◆ **What to do**:
A - Answer these questions using the article on the Orasure in-home HIV test.
(i) Which FDA committee recommended the test for approval?
(ii) What was the committee's vote count?
(iii) In what city and state was the May 15 meeting held?
B - Reproduce the passage of the Orasure HIV test article between "The advisory committee" and "swab OraQuick assay.", inclusive.

◆ **Excerpt to read**:
------
Orasure In-Home HIV Test Gets Unanimous Approval Recommendation

by Tim Horn

Orasure’s oral swab-based rapid in-home HIV test has been recommended for approval by the U.S. Food and Drug Administration’s Blood Products Advisory Committee. If the FDA follows its advisory committee’s recommendation, the Oraquick In-Home HIV Test will be the first complete home-based screening assay for any infectious disease available for purchase over-the-counter (OTC) from pharmacies and internet retailers.

The advisory committee voted unanimously, 17-0, in favor of the test upon being asked two questions: Do the available clinical trial results provide reasonable assurance that the test is safe and effective? And, importantly, do the benefits of in-home HIV testing outweigh the potential risks, notably false negative and false positive results?

The particulars of the second question were hotly discussed throughout the May 15 meeting in Gaithersburg, Maryland. Of concern to the FDA presenters and advisory committee panelists is the test’s reduced sensitivity—its effectiveness at screening for HIV antibodies in those infected with the virus—compared with the professional oral swab OraQuick assay.
------
◆ **Exercise data**:

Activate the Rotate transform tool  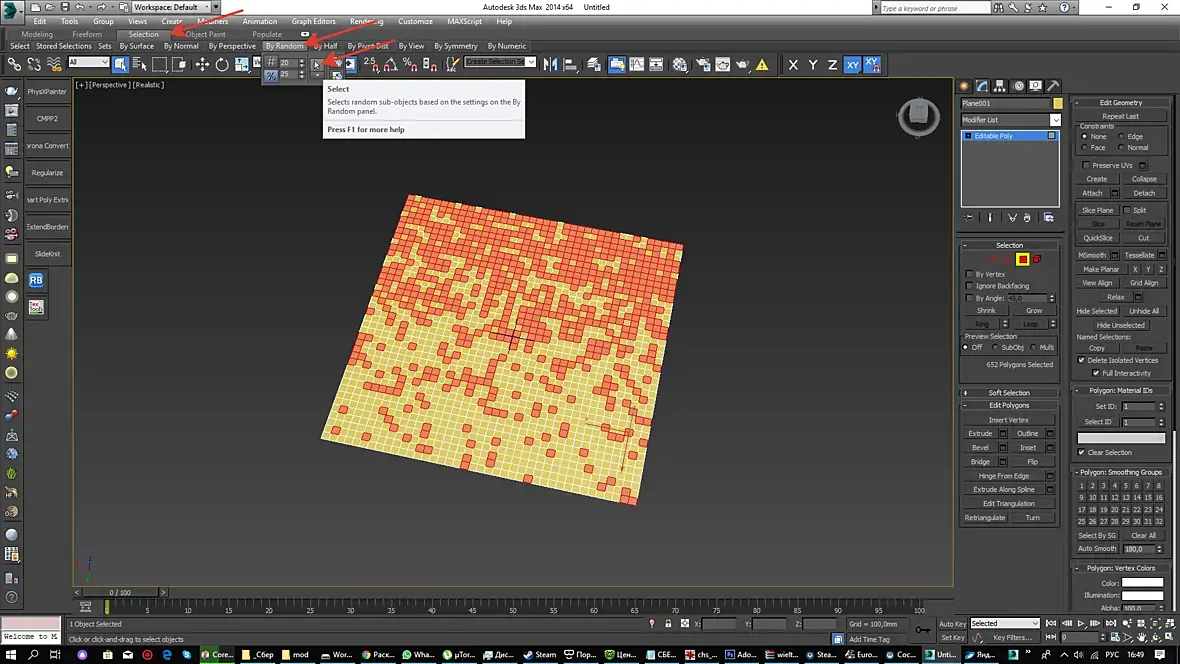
------
◆ **Solution list**:
A -
(i) The Blood Products Advisory Committee
(ii) 17-0
(iii) Gaithersburg, Maryland

B -
The advisory committee voted unanimously, 17-0, in favor of the test upon being asked two questions: Do the available clinical trial results provide reasonable assurance that the test is safe and effective? And, importantly, do the benefits of in-home HIV testing outweigh the potential risks, notably false negative and false positive results?

The particulars of the second question were hotly discussed throughout the May 15 meeting in Gaithersburg, Maryland. Of concern to the FDA presenters and advisory committee panelists is the test’s reduced sensitivity—its effectiveness at screening for HIV antibodies in those infected with the virus—compared with the professional oral swab OraQuick assay.